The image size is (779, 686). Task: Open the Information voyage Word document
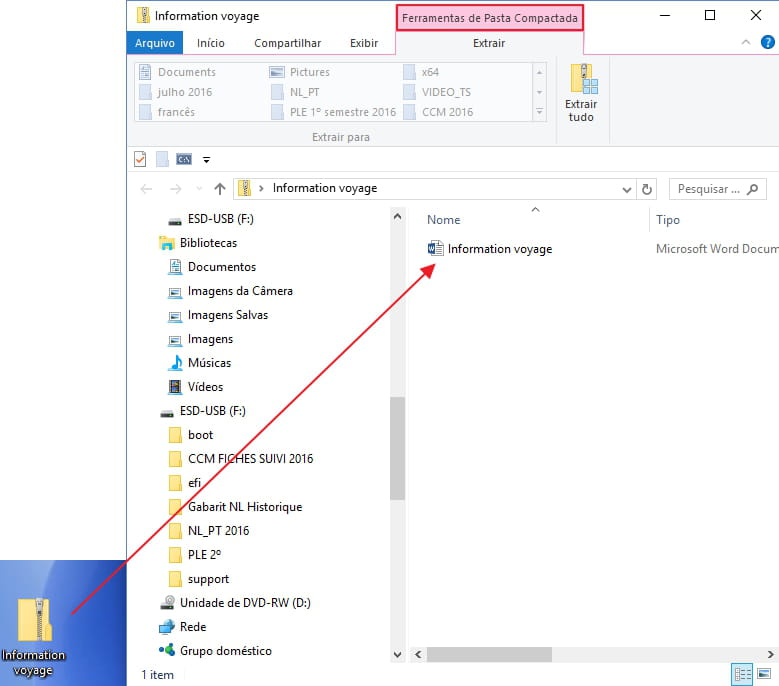pos(499,249)
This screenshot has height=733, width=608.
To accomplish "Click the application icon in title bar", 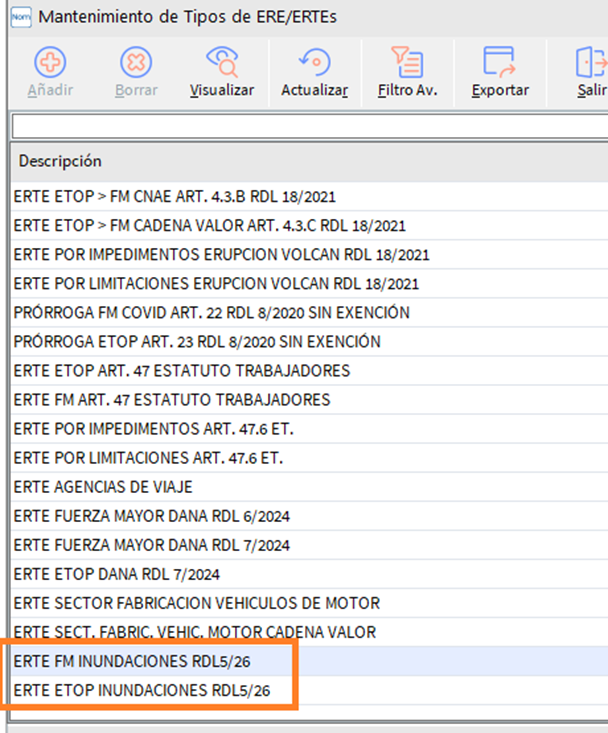I will pyautogui.click(x=18, y=16).
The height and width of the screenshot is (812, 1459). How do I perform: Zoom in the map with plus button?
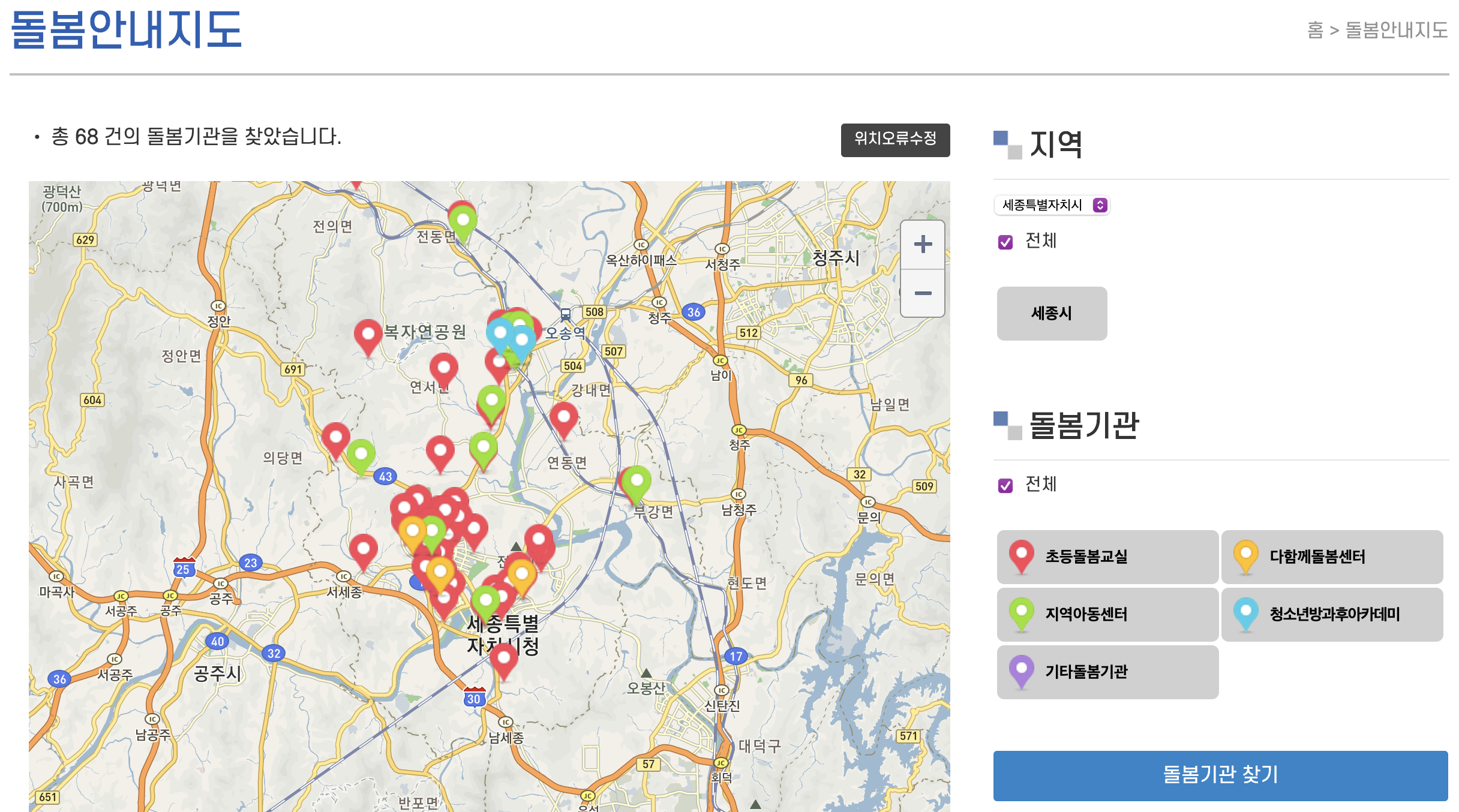point(923,245)
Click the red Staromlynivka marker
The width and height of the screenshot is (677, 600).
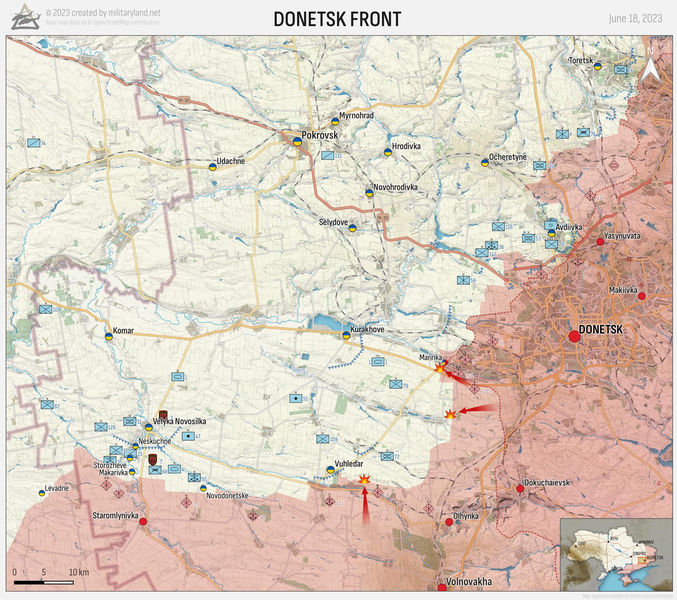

EXERCISE ::
Tally the lines of the items above that contain the string "width", with case taken into account. Give only the number.

THE SOLUTION ::
3